Faculty Co-Directors
George Chauncey is Professor of History and American Studies. He is the author of Gay New York: Gender, Urban Culture, and the Making of the Gay Male World, 1890-1940 (Basic, 1994) and Why Marriage? The History Shaping Today's Debate over Gay Equality (Basic, 2004), the co-editor of Hidden From History: Reclaiming the Gay and Lesbian Past (NAL, 1989), and the author of numerous articles on the history of gender and sexuality. He is currently nearing completion of another book, The Strange Career of the Closet: Gay Culture, Consciousness, and Politics from the Second World War to the Gay Liberation Era. He received his doctorate in history from Yale and then taught for fifteen years at the University of Chicago before joining the Yale faculty in 2006. While at Chicago, he co-chaired a year-long Mellon Sawyer Seminar on Sexual Identities and Identity Politics in Transnational Perspective (selected papers from which were published in 1999 as a special issue of GLQ: Journal of Lesbian and Gay Studies, which he co-edited with Elizabeth Povinelli). Working with three of his graduate students, he also organized The Future of the Queer Past, a four-day transnational history conference held at the University of Chicago in September 2000 that drew together 200 historians from a dozen countries to present their work on some fifty panels. He was the organizer and lead author of the Historians' Amicus Brief in Lawrence v. Texas (2003), which the Supreme Court cited in its landmark decision overturning the nation's remaining sodomy laws, and he has participated as an expert witness on the history of marriage or antigay discrimination in several other gay rights cases.
Joanne Meyerowitz, Professor of History and American Studies, earned her doctorate at Stanford University. She is the author of Women Adrift: Independent Wage Earners in Chicago, 1880-1930 (University of Chicago Press, 1988) and How Sex Changed: A History of Transsexuality in the United States (Harvard University Press, 2002), the editor of Not June Cleaver: Women and Gender in Postwar America, 1945-1960 (1994) and History and September 11th (2003), and the co-editor (with Gail Hershatter) of “Sexing Women’s History,” a special issue of the Journal of Women’s History. Before joining the faculty at Yale, she taught at the University of Cincinnati and Indiana University, and edited the Journal of American History. While at Indiana, she served on the Board of Trustees of the Kinsey Institute for Research on Sex, Gender, and Reproduction, organized a summer institute there on the history of sexuality, and helped plan an international conference on “Women’s Sexualities” to mark the fiftieth anniversary of Kinsey’s volume on women.

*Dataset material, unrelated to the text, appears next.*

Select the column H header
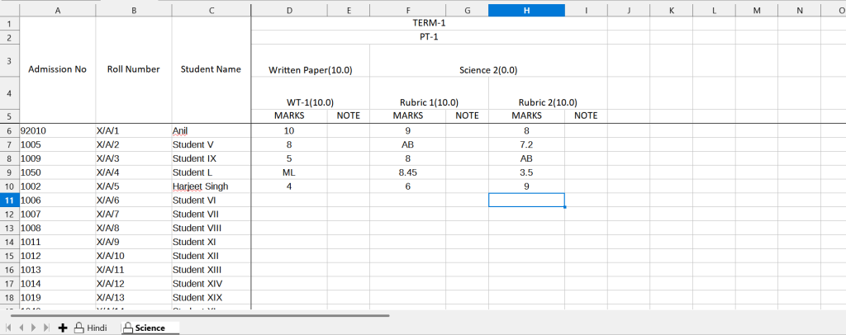Screen dimensions: 846x335 coord(526,10)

Her articles have appeared in the Journal of American History, Journal of Women’s History, Gender and History, GLQ: A Journal of Gay and Lesbian Studies, and other scholarly publications. Her current project examines theories of human difference in mid-twentieth-century social thought. In recent months she presented portions of it as the Mary Whiton Calkins lecture of the American Psychological Association and the Ida Cordelia Beam Distinguished Visiting Professorship at the University of Iowa.